14. The method of claim 12, wherein defining the plurality of perfusion parameters defining the coronary microcirculation model to match the PET perfusion data further comprises:

a. receiving, using the computing device, cCTA data and PET perfusion data; and

b. transforming, using the computing device, the cCTA data and PET perfusion data into a detailed model of the microcirculatory network using space-filling fractals and constrained constructive optimization.

15. The method of claim 1, wherein modifying the 3D epicardial mesh to represent the treatment of the stenosis comprises replacing, using the computing device, a region of the 3D epicardial mesh representative of the stenosis with a substitute region representative of:

a. the region with blockage associated with the stenosis removed; or

b. the region modified to represent an implanted stent.
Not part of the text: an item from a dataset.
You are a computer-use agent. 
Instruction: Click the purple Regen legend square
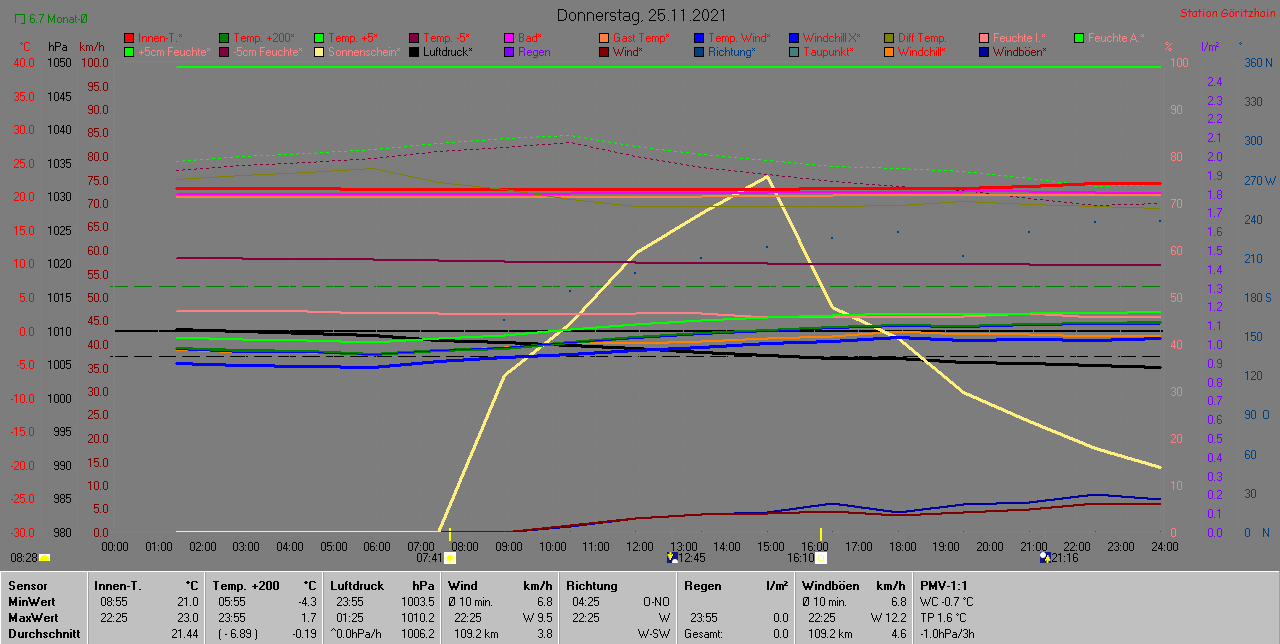tap(509, 52)
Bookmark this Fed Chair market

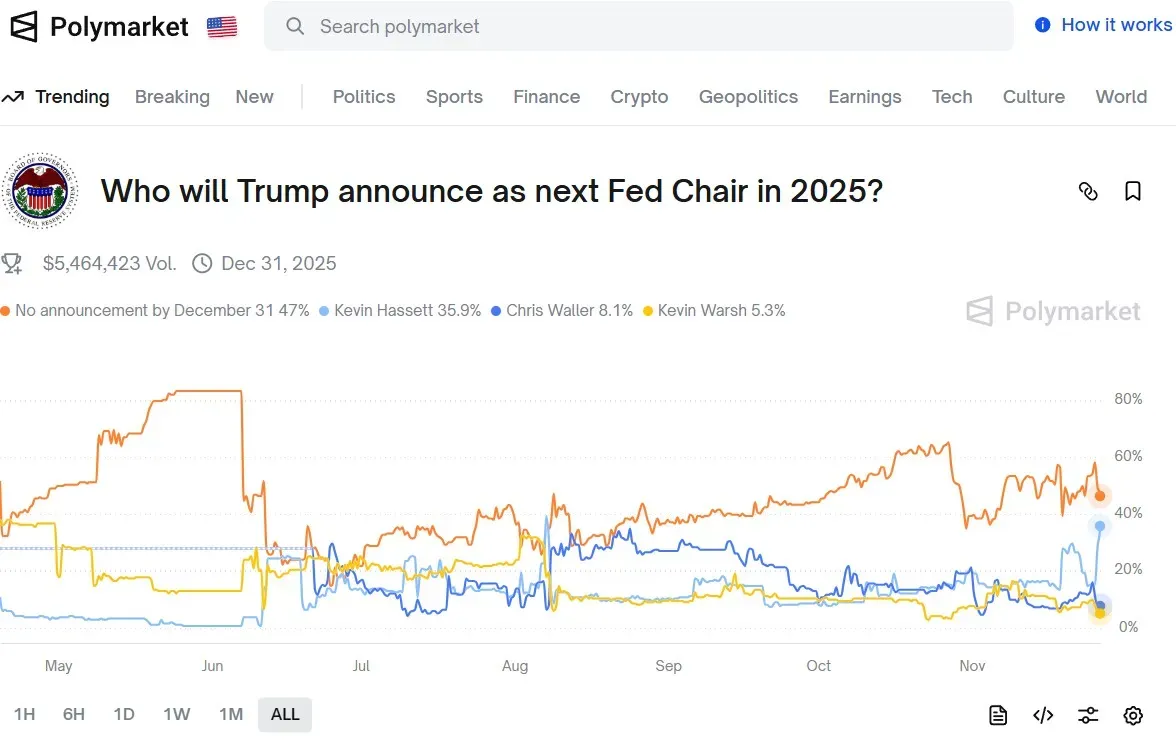click(1132, 191)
16. The method of claim 1, further comprising:

a. modifying, using the computing device, the 3D epicardial mesh to represent an implantation of a first stent as a first treatment of the stenosis;

b. estimating, using the computing device, a first post-treatment myocardial perfusion using the modified multi-level cardiac perfusion model;

c. modifying, using the computing device, the 3D epicardial mesh to represent an implantation of a second stent as a second treatment of the stenosis;

d. estimating, using the computing device, a second post-treatment myocardial perfusion using the modified multi-level cardiac perfusion model;

e. estimating, using the computing device, a first absolute perfusion reserve (APR) based on the estimated occluded myocardial perfusion and first post-treatment myocardial perfusion;

f. estimating, using the computing device, a second absolute perfusion reserve (APR) based on the estimated occluded myocardial perfusion and second post-treatment myocardial perfusion; and

g. selecting, using the computing device, a treatment for the subject associated with the higher of the first and second absolute perfusion reserves (APRs).